ホーム » エッセイ » トランプ訪日、対米従属姿勢に大喜びする日本人《後編》
安倍首相の取り組みは日本が本当に必要としている戦略を台無しにする
トランプ訪日の目的が印象操作にあることははっきりしている
なぜそこまでしてトランプの機嫌をとらなければならないのか?
ケイティ・ロジャース、モトコ・リッチ / ニューヨークタイムズ 2019年5月24日
安倍首相周辺では何をすればトランプを動かすことができるか、時間をかけて研究してきました。
そしいあまり気乗りしない様子の友人 - トランプに対し、日本の新しい天皇と初めて会見する外国の首脳になることは、スーパーボウルの100倍の宣伝効果があると説得し、訪日を働きかけたのです。
「国賓として招待を受ければ、私は日本に行くことになる。」
今年4月にトランプは記者団に訪日を決意したことについてこう語っていました。
もちろん、安倍首相の取り組みは日本が本当に必要としている戦略を台無しにするものです。

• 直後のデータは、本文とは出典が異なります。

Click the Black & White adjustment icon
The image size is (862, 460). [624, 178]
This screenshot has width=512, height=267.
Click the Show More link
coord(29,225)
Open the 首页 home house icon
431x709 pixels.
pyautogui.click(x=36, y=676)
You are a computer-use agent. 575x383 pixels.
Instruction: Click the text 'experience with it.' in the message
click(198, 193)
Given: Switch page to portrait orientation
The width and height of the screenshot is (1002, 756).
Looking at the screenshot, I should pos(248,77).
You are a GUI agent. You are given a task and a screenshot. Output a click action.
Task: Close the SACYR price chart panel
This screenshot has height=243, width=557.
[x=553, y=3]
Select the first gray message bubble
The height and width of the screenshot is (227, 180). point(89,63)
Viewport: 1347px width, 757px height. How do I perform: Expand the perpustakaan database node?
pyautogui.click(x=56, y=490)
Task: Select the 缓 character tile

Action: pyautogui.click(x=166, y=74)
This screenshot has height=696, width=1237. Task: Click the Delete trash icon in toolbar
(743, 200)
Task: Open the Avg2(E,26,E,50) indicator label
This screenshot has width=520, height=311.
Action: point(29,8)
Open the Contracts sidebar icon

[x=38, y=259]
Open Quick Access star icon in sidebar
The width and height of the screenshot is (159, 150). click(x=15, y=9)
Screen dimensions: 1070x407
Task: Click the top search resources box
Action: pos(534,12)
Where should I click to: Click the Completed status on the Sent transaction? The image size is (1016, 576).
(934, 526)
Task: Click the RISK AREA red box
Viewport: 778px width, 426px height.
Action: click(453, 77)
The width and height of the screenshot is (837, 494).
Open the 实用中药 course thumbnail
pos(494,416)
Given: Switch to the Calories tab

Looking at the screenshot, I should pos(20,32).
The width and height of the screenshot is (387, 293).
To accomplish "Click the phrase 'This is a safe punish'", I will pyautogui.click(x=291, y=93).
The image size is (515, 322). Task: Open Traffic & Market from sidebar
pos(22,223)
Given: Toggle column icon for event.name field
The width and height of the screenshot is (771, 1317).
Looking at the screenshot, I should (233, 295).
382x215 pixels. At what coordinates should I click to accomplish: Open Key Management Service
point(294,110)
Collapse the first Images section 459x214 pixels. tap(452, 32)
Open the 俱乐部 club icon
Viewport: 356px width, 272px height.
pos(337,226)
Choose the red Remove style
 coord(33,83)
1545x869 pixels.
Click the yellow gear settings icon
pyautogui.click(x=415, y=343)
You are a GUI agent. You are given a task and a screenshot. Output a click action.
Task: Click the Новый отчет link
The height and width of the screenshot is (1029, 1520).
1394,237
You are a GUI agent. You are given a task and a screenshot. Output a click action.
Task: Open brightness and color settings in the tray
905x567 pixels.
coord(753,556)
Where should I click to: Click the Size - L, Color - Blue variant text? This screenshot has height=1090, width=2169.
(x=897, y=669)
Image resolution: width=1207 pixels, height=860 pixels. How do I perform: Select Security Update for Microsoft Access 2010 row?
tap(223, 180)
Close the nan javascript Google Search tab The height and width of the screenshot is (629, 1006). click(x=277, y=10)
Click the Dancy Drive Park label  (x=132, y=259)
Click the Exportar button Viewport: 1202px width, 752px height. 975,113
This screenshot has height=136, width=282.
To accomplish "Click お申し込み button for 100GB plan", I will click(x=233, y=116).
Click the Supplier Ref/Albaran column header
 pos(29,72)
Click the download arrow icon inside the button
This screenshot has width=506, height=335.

トランプ政権が朝鮮民主主義人民共和国(北朝鮮)と核軍縮をめぐって交渉を続ける中、日本はトランプに対し米国が最大の同盟国であり続けることを再確認するよう求めています。
ホワイトハウス関係者はトランプが28日火曜日に横須賀海軍基地に駐留しているアメリカ軍を訪問した際、侵略を抑止することの重要性について訴える演説をすることになっていると語りました。
安倍首相率いる自民党の参議院議員の猪口邦子氏はつぎのように語りました。
「私たちは世界の国々では誰もこんな小さな島国のことは気にかけていないだろうという、島国として特有の前提条件を心に抱いています。だから気にかけてくれる人がいると嬉しくなるのです。」
トランプが来月大阪で開催されるG20に出席し、8月にはフランスで開催される主要7カ国首脳会談にトランプ、安倍首相の双方が参加し、さらに9月にはニューヨークで国連総会が開催されることを考えれば、トランプ大統領と安倍首相が直接会談する機会はいくらでもあります。
それだけに今回のトランプ訪日の目的が一般大衆に対する印象操作にあることははっきりしています。
皇室や王家、儀式を利用して、さらにはトランプを賞賛することにより、さらには自分たちの権威を高めようとしているのは日本だけではありません。
サウジアラビアへの初めての訪問では、白いローブを身にまとったトランプ大統領は踊り手に囲まれ、飾り立てたキラキラと輝く球体を背景にサウジアラビアのサルマン国王とぴったりと身を寄せ合っていました。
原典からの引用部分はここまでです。